A New Open-Source, Dynamic Model for Projecting Physician Supply and Demand
Model Overview
With a grant from the Physicians Foundation, the Cecil G. Sheps Center for Health Services Research (Sheps Center) is developing a dynamic, open-source, web-based tool to project physician supply and demand and estimates of shortages in the United States. The model will be intuitive, easy to use, customizable, and freely available to all who wish to use it. The tool will allow policymakers, physician practice and human resource managers, physician associations, medical societies, and other stakeholders to identify imbalances across geographical areas in the distribution of physicians of various specialties.
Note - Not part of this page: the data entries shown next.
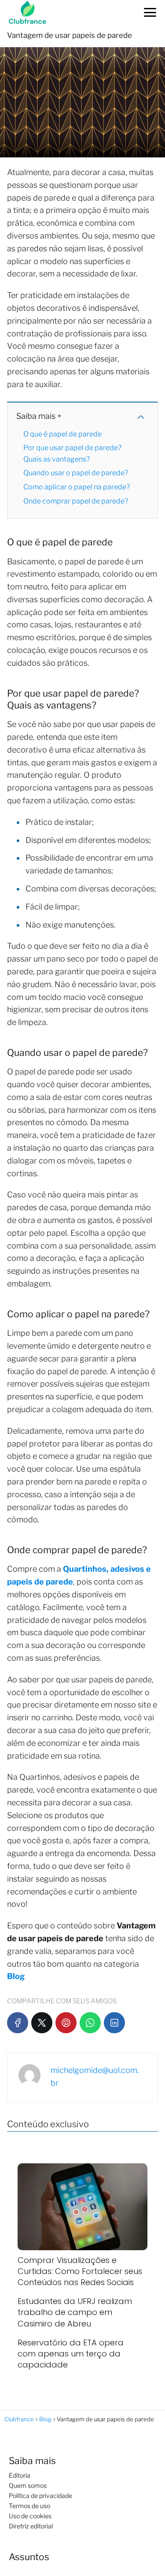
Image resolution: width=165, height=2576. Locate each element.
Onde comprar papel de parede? (76, 501)
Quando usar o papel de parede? (75, 473)
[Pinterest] (66, 2022)
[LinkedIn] (114, 2022)
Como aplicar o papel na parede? (76, 487)
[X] (41, 2022)
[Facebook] (17, 2022)
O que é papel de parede (62, 434)
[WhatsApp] (90, 2022)
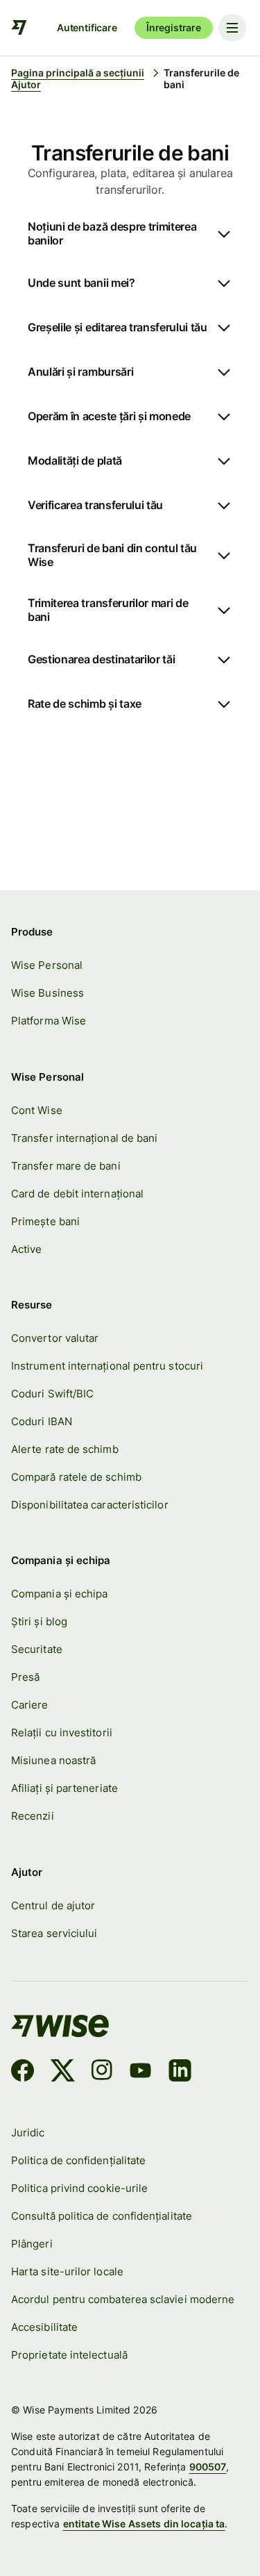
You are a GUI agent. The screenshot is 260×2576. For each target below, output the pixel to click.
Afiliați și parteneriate (64, 1788)
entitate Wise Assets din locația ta (144, 2523)
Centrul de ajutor (53, 1905)
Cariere (30, 1704)
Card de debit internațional (77, 1193)
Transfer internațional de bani (84, 1138)
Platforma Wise (48, 1020)
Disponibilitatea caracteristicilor (89, 1504)
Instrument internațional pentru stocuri (107, 1365)
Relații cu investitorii (61, 1732)
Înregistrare (173, 27)
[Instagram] (102, 2072)
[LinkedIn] (179, 2072)
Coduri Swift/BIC (52, 1393)
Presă (25, 1677)
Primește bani (45, 1221)
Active (26, 1249)
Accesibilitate (44, 2327)
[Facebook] (22, 2072)
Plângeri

The model is not intended to generate a single “right” answer. Instead it will allow users, operating in a rapidly changing system, to simulate the effects on physician supply and demand of various proposed health care workforce policies, anticipated changes in physician characteristics and behaviors, health system changes and trends in population demographics and disease burden. Because the model is open-source and transparent, everyone can critically evaluate the model’s assumptions and suggest improvements.
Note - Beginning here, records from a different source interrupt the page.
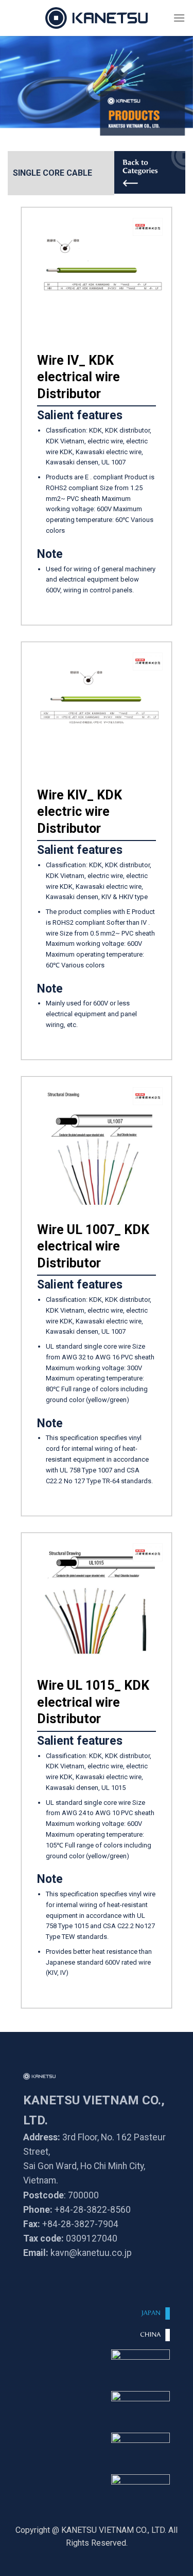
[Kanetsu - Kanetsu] (96, 18)
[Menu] (179, 17)
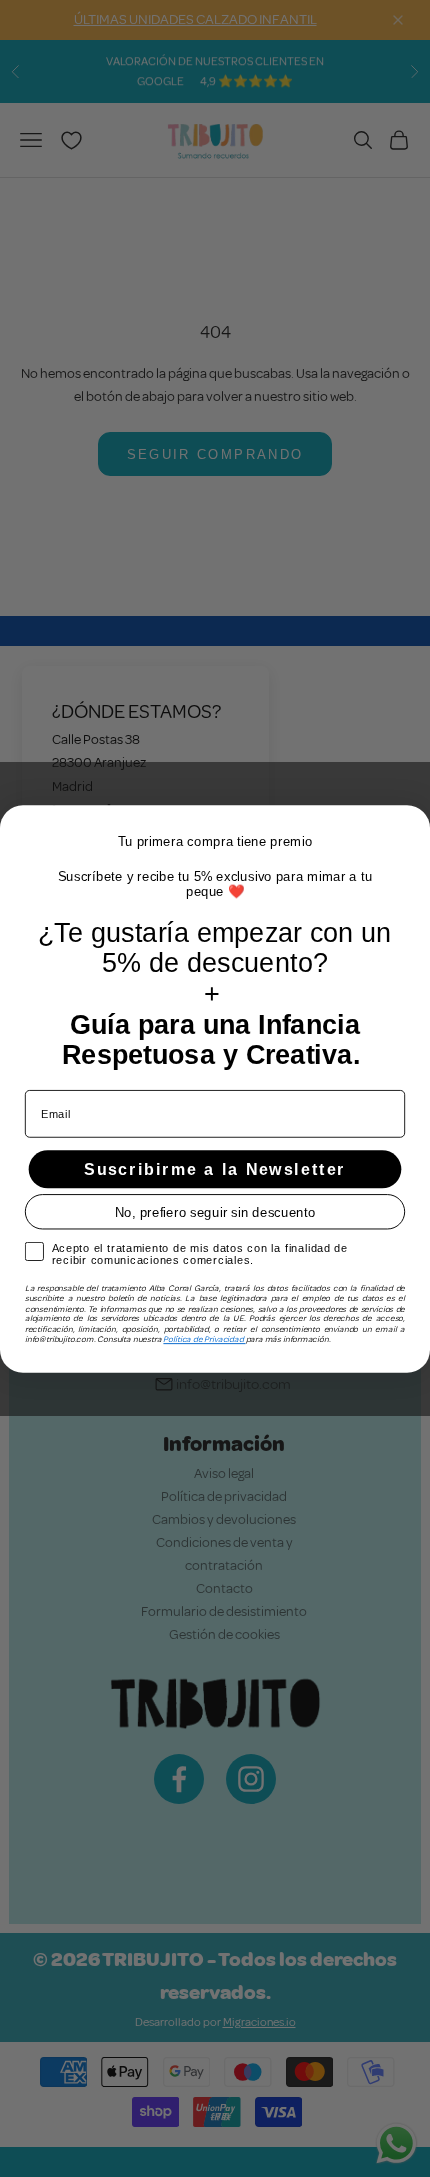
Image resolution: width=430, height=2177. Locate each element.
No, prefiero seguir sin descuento (215, 1211)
The model is being developed with input from a clinical advisory board comprised of physicians from a wide variety of specialties. Clinical input into the model is essential to identify real-world practice issues affecting the workforce and this input is being facilitated through a collaboration with The North Carolina Medical Society Foundation (NCMSF). The NCMSF provides a “boots on the ground” perspective from practicing physicians that will bolster the validity of the model and the physician community’s confidence in model forecasts. The Foundation’s involvement in the project is critical to engaging the wider physician community in identifying and implementing interventions to address shortages for given specialties and specific geographic areas.
The Model in 3 Parts
The model has three main elements (Figure 1):
- A demand-side component that accounts for changes in population demand for services in 18 major health areas (e.g.,complications of pregnancy and childbirth; diseases of the digestive system; endocrine and metabolic disorders, etc.) that are provided in hospital-based (e.g., inpatient and outpatient), office-based and emergency department settings;
- A supply side component that simulates individual physicians’ location and other work choices throughout their careers from training to retirement. Individual physicians’ choices are modeled by estimating probabilities that are dependent on their age, specialty and geographic location. The model includes a geographic migration component to account for the probabilities of movement of physicians from their training locations into initial practice locations and also for migration during their careers; and
- An empirically-based “plasticity” factor that reconciles supply with demand across 35 clinical service areas (Figure 2).
The plasticity factor will compare the demand for physician services to the supply of those services to determine whether supply can meet local demand. The key contribution of the plasticity factor is that it accounts for the heterogeneity of services provided by physicians. For example, analyses of National Ambulatory Medical Care Survey (NAMCS) data suggest that dermatologists provide a much more uniform mix of services than family physicians. Family physicians may practice more pediatrics and be more likely to provide obstetrical delivers in areas where there are fewer pediatricians and obstetricians, but dermatologists will remain focused. This translates into a series of different potential combinations of specialties that can respond to a need for care in a specific place. The model will offer variable “solutions” to local or regional need estimation, including scenarios regarding how changes in NP and PA substitution rates and productivity might address physician supply shortages.
To make the model tractable and useful to the many different physician specialties as well as human resource managers planning for the workforce needed to meet future demand for health services, the model merges physician specialties into clinical service areas that can be used in both the demand- and supply-side models. Determining the optimal number of clinical service areas to model required finding a balance between utility and complexity. The clinical services areas were chosen based on the frequency of visits for conditions and resulted in the classification of physicians shown in Figure 2.
Progress in Building Model
The model-building process is currently underway. In the coming months, the project team will produce prototypes to test functionality and calibrate the model. The team will develop healthcare policy and environmental change scenarios to test the model’s face and internal validity with input from clinical collaborators and clinical advisory group. The team will then finalize user inputs, formats for model outputs, and design the model’s website. Once the model’s website has been launched, the team will work to ensure that it reaches the broadest possible policymaking audience through fact sheets, a user guide, a final report, peer-reviewed publications, and conference presentations. In the interim, a detailed document will be available on the project’s website in July 2012 that summarizes the current state of workforce modeling in the United States, compares the project’s model to previous workforce models, and describes the model approach, innovations and methods.